I am not exactly sure if this question is under the right heading but, here it goes.

I am in the process of converting from a hardware RAID to a software RAID system (woot!) for my home NAS using openmediavault. In planning the system I was thinking of going for the G3240 model pentium as it has frequency scaling and a rather nice price but, I realized that I had never done software RAID and had always used adaptec cards in the past and was not knowledgeable enough to make the right choice here, so got a few questions.

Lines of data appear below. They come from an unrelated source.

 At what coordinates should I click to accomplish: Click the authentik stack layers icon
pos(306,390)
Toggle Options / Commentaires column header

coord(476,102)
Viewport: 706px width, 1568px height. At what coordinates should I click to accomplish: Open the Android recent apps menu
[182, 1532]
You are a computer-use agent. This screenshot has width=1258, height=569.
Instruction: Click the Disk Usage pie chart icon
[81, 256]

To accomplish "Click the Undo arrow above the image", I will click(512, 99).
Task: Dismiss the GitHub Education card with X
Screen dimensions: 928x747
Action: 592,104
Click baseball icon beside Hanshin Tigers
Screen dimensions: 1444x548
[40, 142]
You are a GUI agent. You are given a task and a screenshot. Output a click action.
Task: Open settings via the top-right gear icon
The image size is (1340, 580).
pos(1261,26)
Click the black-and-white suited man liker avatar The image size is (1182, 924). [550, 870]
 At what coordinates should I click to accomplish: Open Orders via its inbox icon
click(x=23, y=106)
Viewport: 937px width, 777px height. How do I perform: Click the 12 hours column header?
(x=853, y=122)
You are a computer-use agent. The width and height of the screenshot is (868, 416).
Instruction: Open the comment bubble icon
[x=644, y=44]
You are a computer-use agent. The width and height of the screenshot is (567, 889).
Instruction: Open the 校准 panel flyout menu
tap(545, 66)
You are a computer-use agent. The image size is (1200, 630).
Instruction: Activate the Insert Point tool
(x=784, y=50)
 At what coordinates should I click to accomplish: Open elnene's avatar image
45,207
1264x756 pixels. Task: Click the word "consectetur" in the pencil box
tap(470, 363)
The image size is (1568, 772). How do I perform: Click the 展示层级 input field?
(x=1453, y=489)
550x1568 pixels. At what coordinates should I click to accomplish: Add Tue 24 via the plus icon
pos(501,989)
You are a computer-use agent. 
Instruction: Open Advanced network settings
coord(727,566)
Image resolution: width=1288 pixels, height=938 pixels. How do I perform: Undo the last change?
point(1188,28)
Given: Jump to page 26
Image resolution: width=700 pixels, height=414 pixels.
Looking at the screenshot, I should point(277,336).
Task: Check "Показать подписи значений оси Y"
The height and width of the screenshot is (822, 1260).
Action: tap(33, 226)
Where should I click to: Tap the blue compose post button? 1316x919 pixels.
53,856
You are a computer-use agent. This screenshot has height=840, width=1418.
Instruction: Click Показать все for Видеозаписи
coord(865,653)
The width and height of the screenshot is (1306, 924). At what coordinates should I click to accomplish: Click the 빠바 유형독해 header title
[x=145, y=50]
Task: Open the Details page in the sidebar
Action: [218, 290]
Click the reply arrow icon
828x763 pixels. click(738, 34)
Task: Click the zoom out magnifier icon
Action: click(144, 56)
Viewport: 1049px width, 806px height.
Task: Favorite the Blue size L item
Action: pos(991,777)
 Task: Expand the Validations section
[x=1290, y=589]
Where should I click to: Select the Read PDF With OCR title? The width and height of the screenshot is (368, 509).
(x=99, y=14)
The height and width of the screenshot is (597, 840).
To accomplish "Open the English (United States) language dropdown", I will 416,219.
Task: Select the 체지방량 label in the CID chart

Short info before the questions:

- NAS is used for backup and as a file-server
- Has 4 x 3TB WD REDs (I love RAID 10, would like to keep it that way)
- Has mSATA 24GB sandisk ssd (Debian and openmediavault)
- Has 8GB DDR3 SODIMMs non-ECC
- ext4 file system
- Supermicro X10SLV-Q mobo in hand (mobo can change, depending on answers to my questions)

Questions:

- Does the number of cores and/or hyper-threading have an effect on software RAID and is it worth going for quad or octa cores?
- Does the mobo chipset have an effect on software RAID performance (for ex. q87 vs C224)?
- Which software RAID should I choose for my NAS (transparent RAID, etc.)?
- Is it better to use adaptec 3405 JBOD (have in hand), a seperate HBA or attach drives directly to mobo for software RAID, does it matter?

Thanks people.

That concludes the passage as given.